→ **What to work on**
What you return must match the entries word for word, minus the pictures.

(Stored items)
━━━━━━
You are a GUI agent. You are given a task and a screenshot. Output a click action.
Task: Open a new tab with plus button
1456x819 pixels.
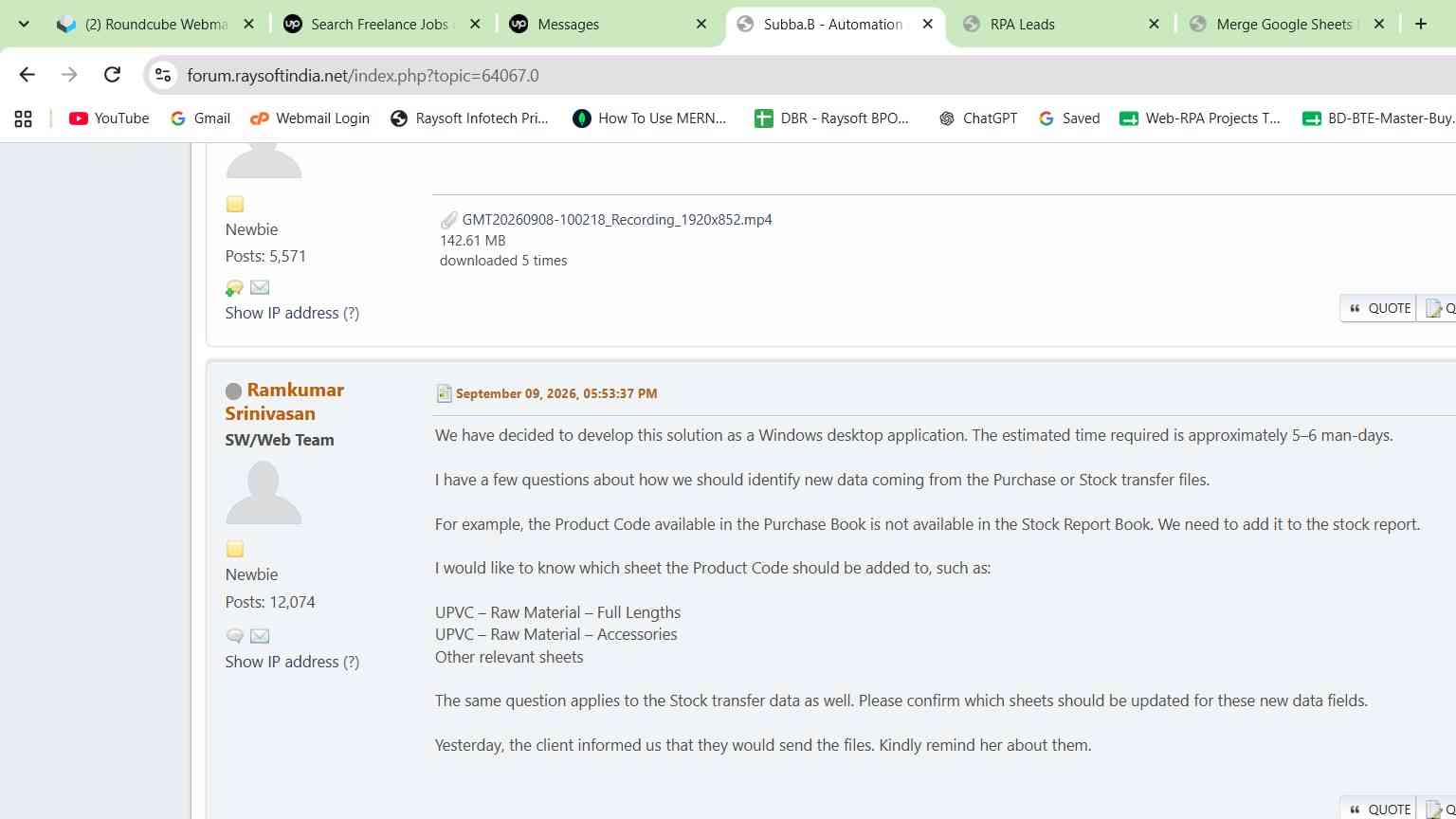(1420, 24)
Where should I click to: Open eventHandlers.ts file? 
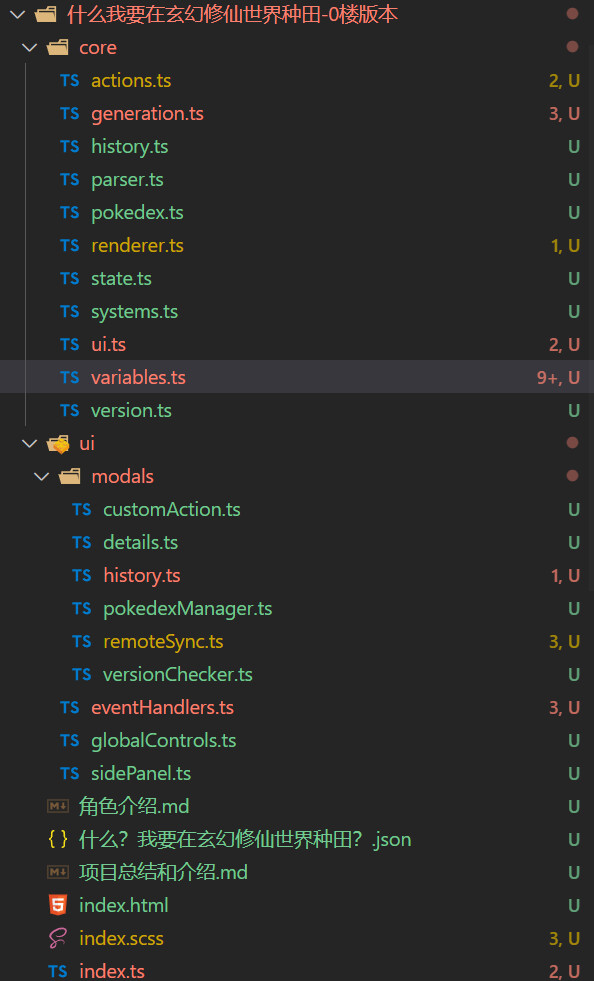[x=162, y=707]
━━━━━━
→ **Solution to the problem**
You are a GUI agent. You are given a task and a screenshot. Output a click action.
Task: Open a new tab with plus button
1456x819 pixels.
(1420, 24)
Where should I click to: Open eventHandlers.ts file? 
[x=162, y=707]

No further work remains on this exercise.